"There is only one valid definition of business purpose: to create a customer." -Peter Drucker
The goal to architect a customer-centric organization is to bring value to customers in ways that are beneficial for them while also creating additional value for the company itself. However, customer experience comes from all touch points, yet organizations are structured by departments and it hinders company’s ability to create value. Most organizations are organized in silos. How would you ensure that all structures, processes and strategy align around an excellent customer experience to result in a profitable and evolving business? How would you model different value propositions to different customer segments yet developing and offering the product and services using the same or similar business capabilities? What approach do you take to architect a customer centric organization? What architecture artifacts and building blocks do you create to support such business transformation? Are there any EA frameworks and tools available to architect customer centric enterprise? What’re the perspectives for an outside-in, customer centric business?
- "Client Intimacy" (customer centric) is a combined cultural, business, and technology issue. All three aspects need to be addressed in order to achieve "client intimacy". To be truly customer centric, organizations need to re-focus their thinking, culture, behavior, processes, and systems. Companies that have definition of customer experience and decisions could use this definition in everyday decision making. However, organizations need to determine the optimal balance point between adding value to customers and adding value to the company.
- Customer-focused enterprise vision, strategy and governance model should enforce alignment of the various silos towards customer-centric products and delivery mechanisms. This also provides the potential for enterprise effectiveness and efficiency.
- Engaging customers directly and on an ongoing basis to see how their goals are changing might be a good way to predict future behavior. There is also lots of potential for customers to influence designs directly. Approaches to building business intelligence on customers tend to look at the past behavior of individuals to try to determine the segments that they belong to and forecast future behavior (building intelligence on tastes and wants).
- Customer experience depends very much on employee’s behavior and knowledge/skills they possess. So, companies should develop training program to equip their employees to deliver the customer experience so that they could offer support and advice to their customers with the right information at the right time. Moreover, companies should develop partnership program between various organization units (marketing, HR, IT and Operations) to define and deliver the customer experience. Every department must have an individual or a stakeholder/group with a customer role.
- Customer Satisfaction measure is dependent upon various factors and other measures. Organization should also architect Measures and dependency of measures on other measures like lead time, sales volume, product price, customer promise indicator etc. Increase in product price may lean to decrease in customer satisfaction. This means architecting all touchpoint of customers to offer total experience.
- Business requirements centric;
- Simplification around silos: People over time have created complexity by dividing functions and now need to get them back within the whole.

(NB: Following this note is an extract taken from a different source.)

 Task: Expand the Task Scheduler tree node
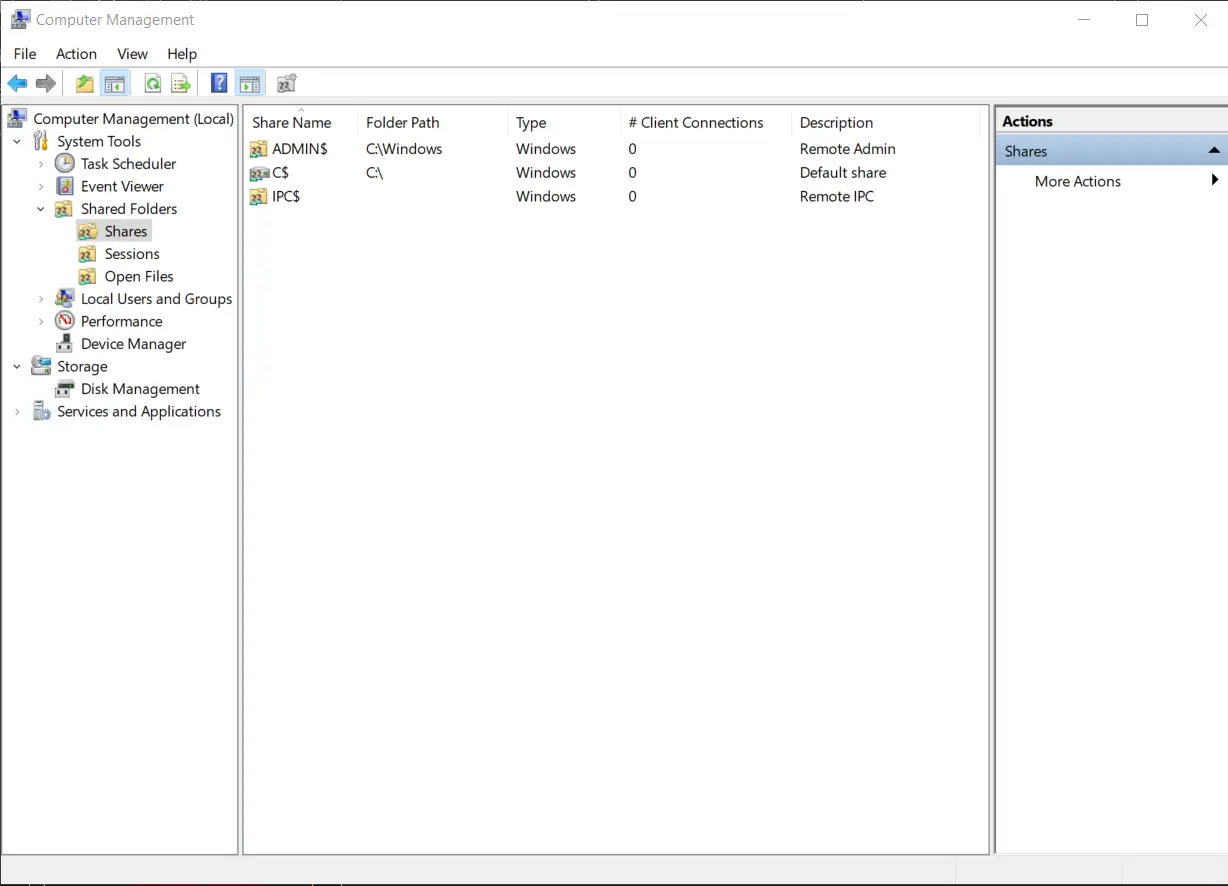[41, 164]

- Ensure the "traceability" of the transformation of these business requirements to make them handled by the proper organization (of processes) and its related information systems;
- Guarantee the proper INTEGRATION of the result of the transformation in the existing EA
the full CONSISTENCY of both the organization and its information system
with the requirements and (by transitivity), the full consistency of the
organization with the information system, such as it is actually
1) Value Reference Models: Understand the customer's value perspectives because value is so situational and contextual. You can also develop value reference model from organizational perspective, such as the tools and methods used to define the value chain that supports the customer experience. Or it’s about an "outside - in" perspective that describes the customer's interactions with the business.
2) Business Capability Model is so important to create the WHOLE architecture of the enterprise. Capability Modeling offers a normalized view of business functions too. But then capability model is not the end, it has to be realized through the resources that are working together to perform an activity or function to add value to customer.
3) Performance Reference Models are 'how are we doing measured against something or other' models. They are something which is done as a means of measuring performance of operating models. Or you can create a Measures Reference Model to align the business strategy with architecture road map. Measures work like a glue in connecting strategy (Goals/Objectives) to the capabilities being developed in a given time frame. Metrics are time bound as well. Use metrics to assess capability maturity. It is the measures (value) reference model that tie multiple goals/objectives and strategic evolution with the capabilities needed to move to the future state.
There’re still many challenges facing EA and business today in driving transformation: How to transform from and inside-out operation driven to outside-in customer centric organization, how to transform an IT centric EA to customer and business centric EA? How would you manage the business transformation; what tools and artifacts (road-mapping etc) would you create to ensure that business is evolving towards the customer centric vision? How would you build the EA models differently to architect a customer centric organization? Or do you need to have a completely new approach and thinking for architecting a customer centric organization.